(Records from a pointing dataset)
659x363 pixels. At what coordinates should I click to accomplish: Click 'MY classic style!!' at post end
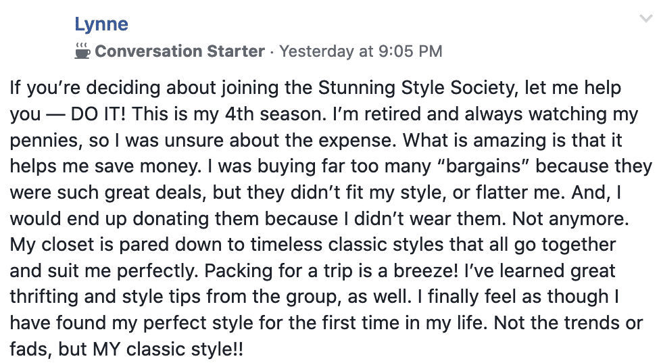[168, 349]
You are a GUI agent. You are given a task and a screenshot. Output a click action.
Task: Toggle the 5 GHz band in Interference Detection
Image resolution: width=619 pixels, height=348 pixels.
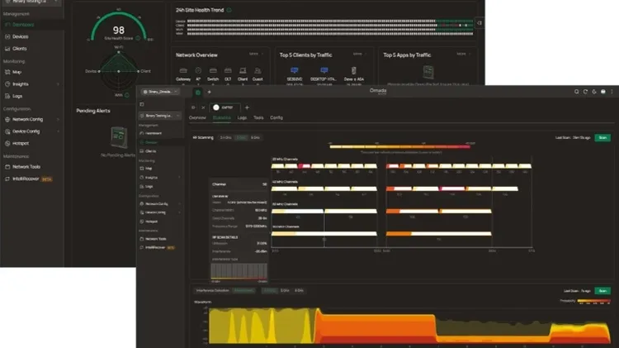point(283,290)
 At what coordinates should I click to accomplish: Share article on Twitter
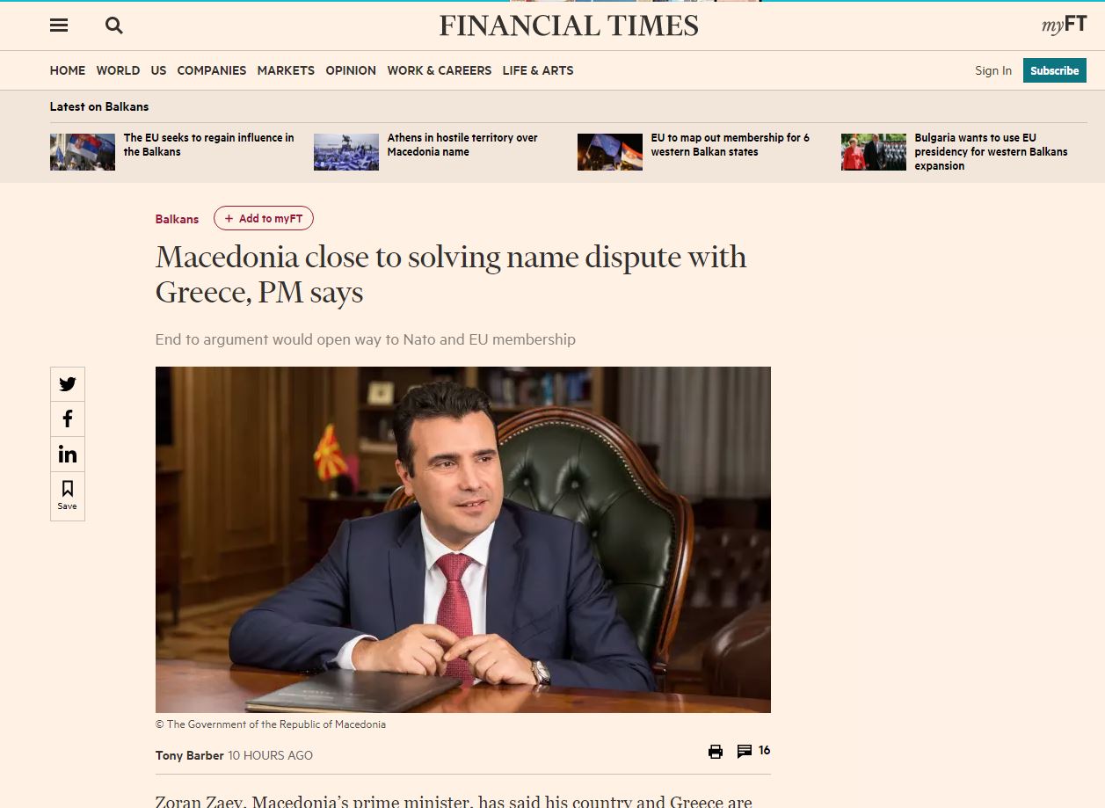(68, 384)
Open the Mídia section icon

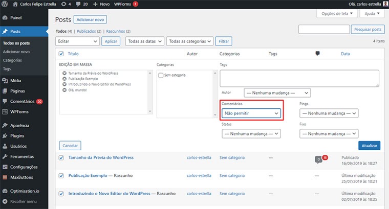tap(5, 80)
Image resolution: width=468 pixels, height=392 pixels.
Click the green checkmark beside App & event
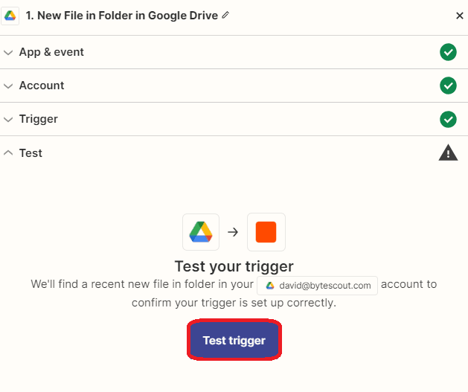click(x=448, y=52)
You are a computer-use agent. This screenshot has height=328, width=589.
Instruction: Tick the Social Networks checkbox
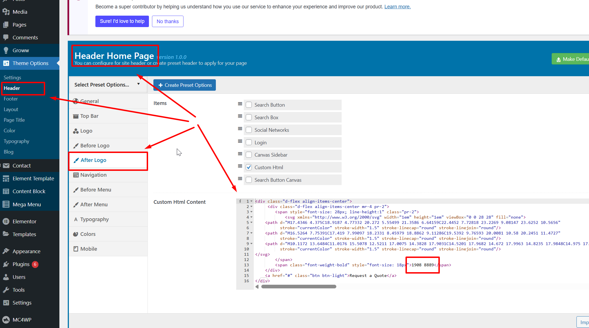(x=249, y=130)
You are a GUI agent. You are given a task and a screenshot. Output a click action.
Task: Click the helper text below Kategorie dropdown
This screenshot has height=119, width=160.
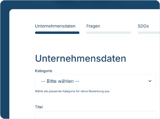click(x=73, y=91)
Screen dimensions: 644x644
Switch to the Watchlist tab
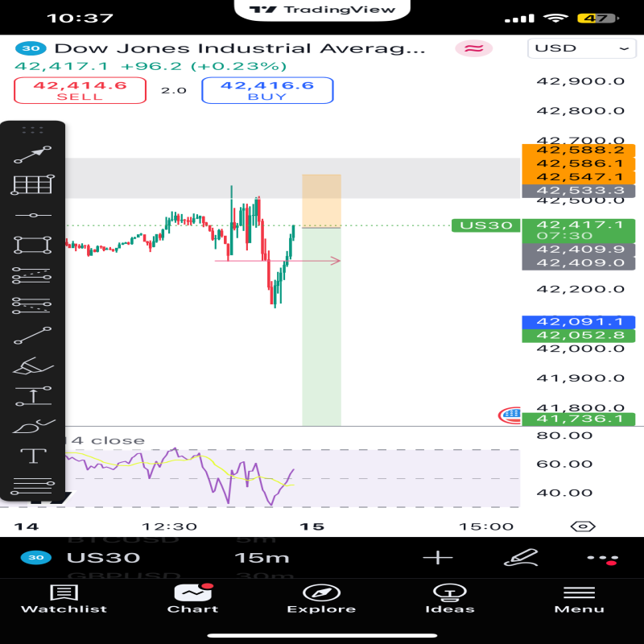pos(64,599)
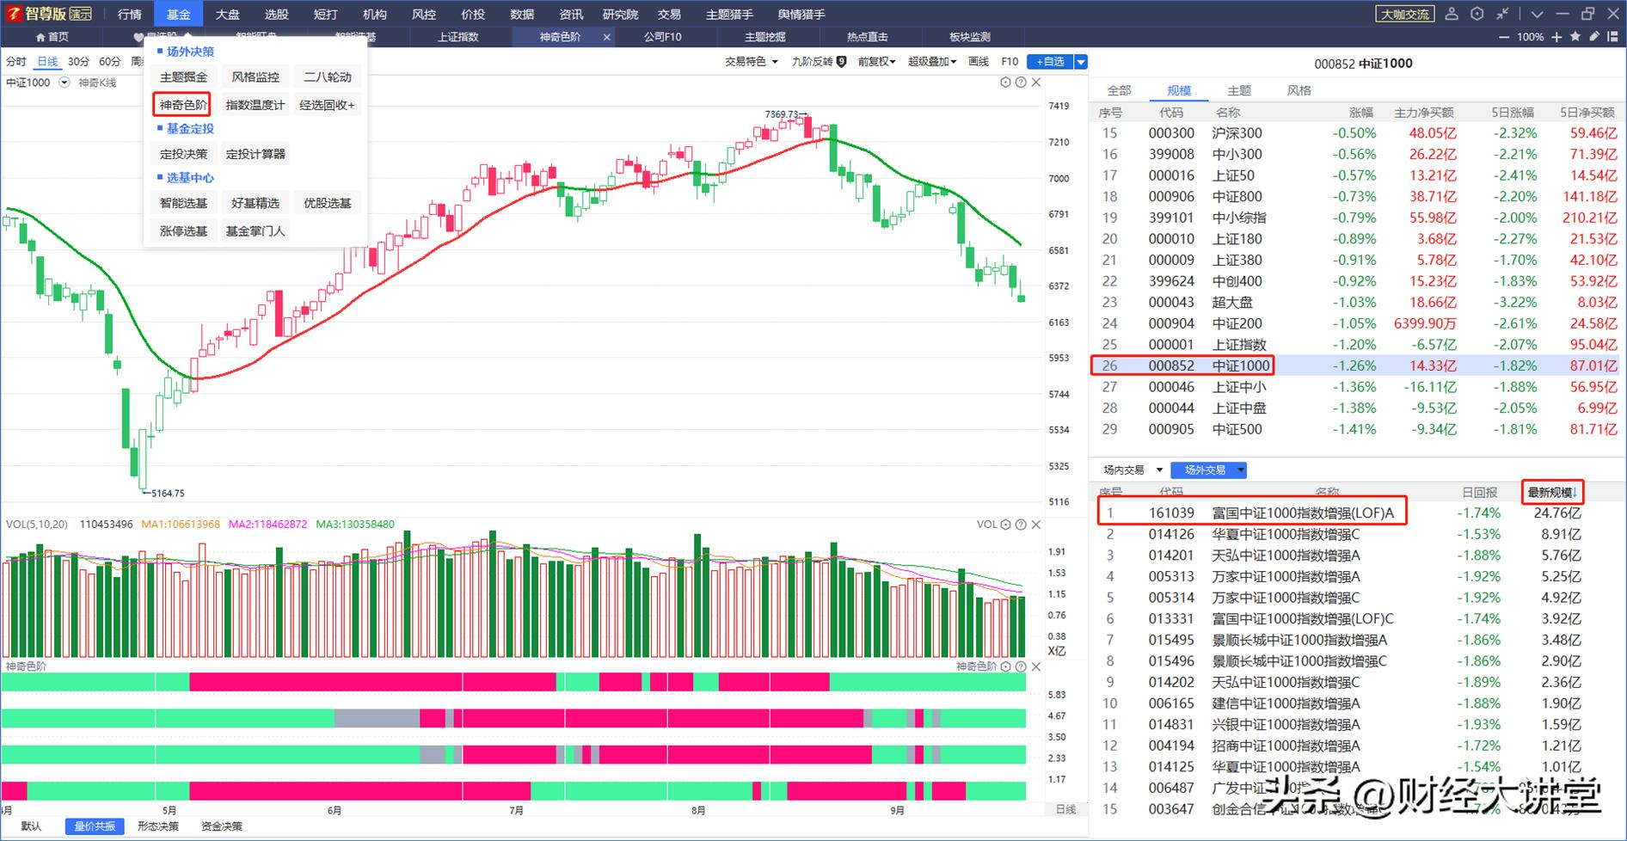
Task: Open settings hexagon icon on main K-line chart
Action: (x=1005, y=83)
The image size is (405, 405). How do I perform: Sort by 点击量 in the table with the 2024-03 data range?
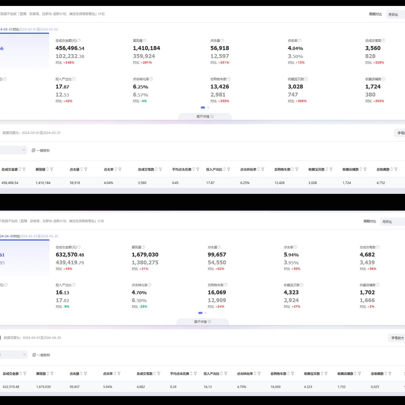pyautogui.click(x=82, y=169)
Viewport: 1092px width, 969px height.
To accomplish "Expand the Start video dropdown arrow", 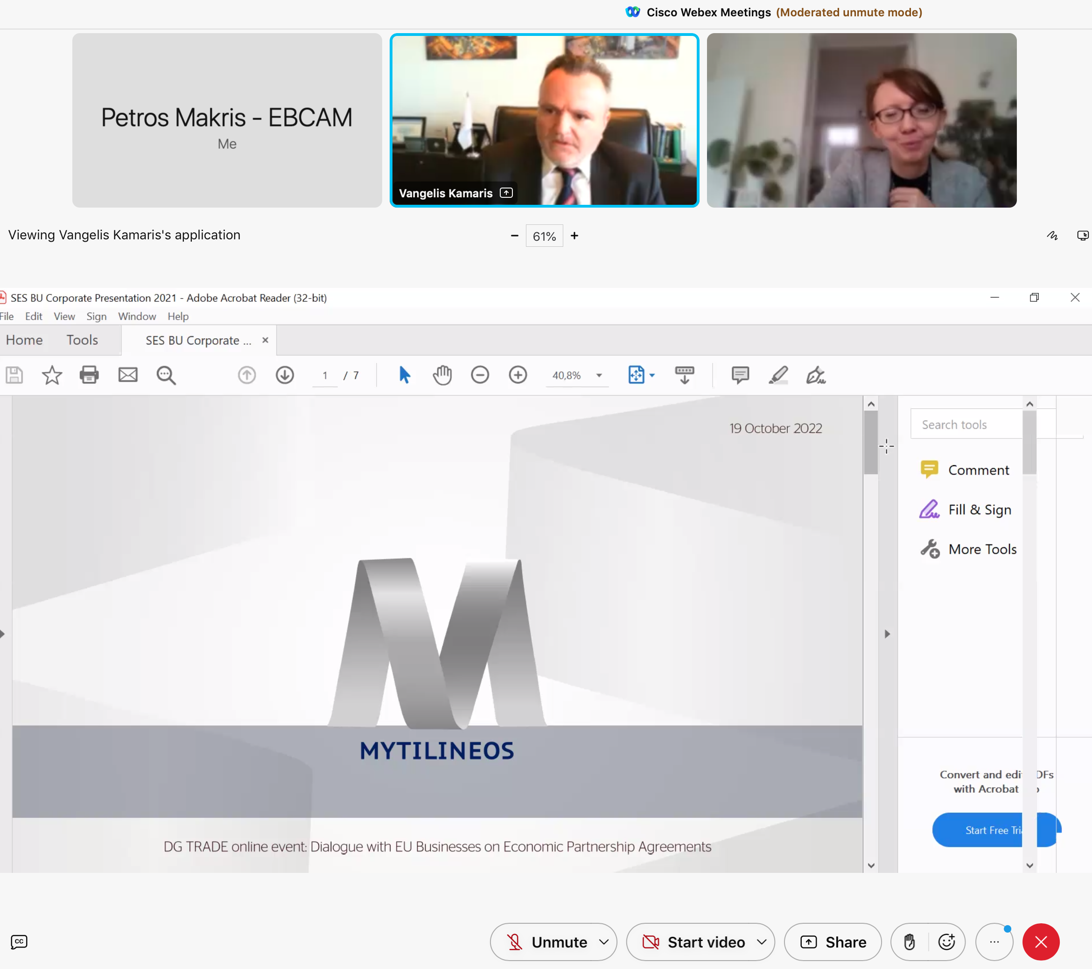I will 762,942.
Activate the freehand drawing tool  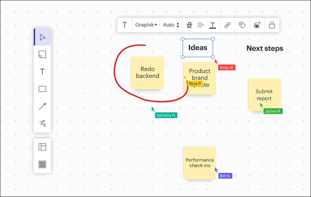pos(43,124)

Aim of the task: Print the lines above exactly, starting at the line that contains "You are a computer-use" and ending at the line that contains "Action: (x=1005, y=83)", including both. Leave the pictures out of your answer.

Task response:
You are a computer-use agent. This screenshot has height=328, width=589.
Instruction: Tick the Social Networks checkbox
(x=249, y=130)
You are a GUI agent. You are given a task and a screenshot. Output a click action.
Task: Click the helper text below Kategorie dropdown
This screenshot has height=119, width=160.
click(x=73, y=91)
Screen dimensions: 644x644
Switch to the Watchlist tab
pos(64,599)
Task: Open settings hexagon icon on main K-line chart
Action: (x=1005, y=83)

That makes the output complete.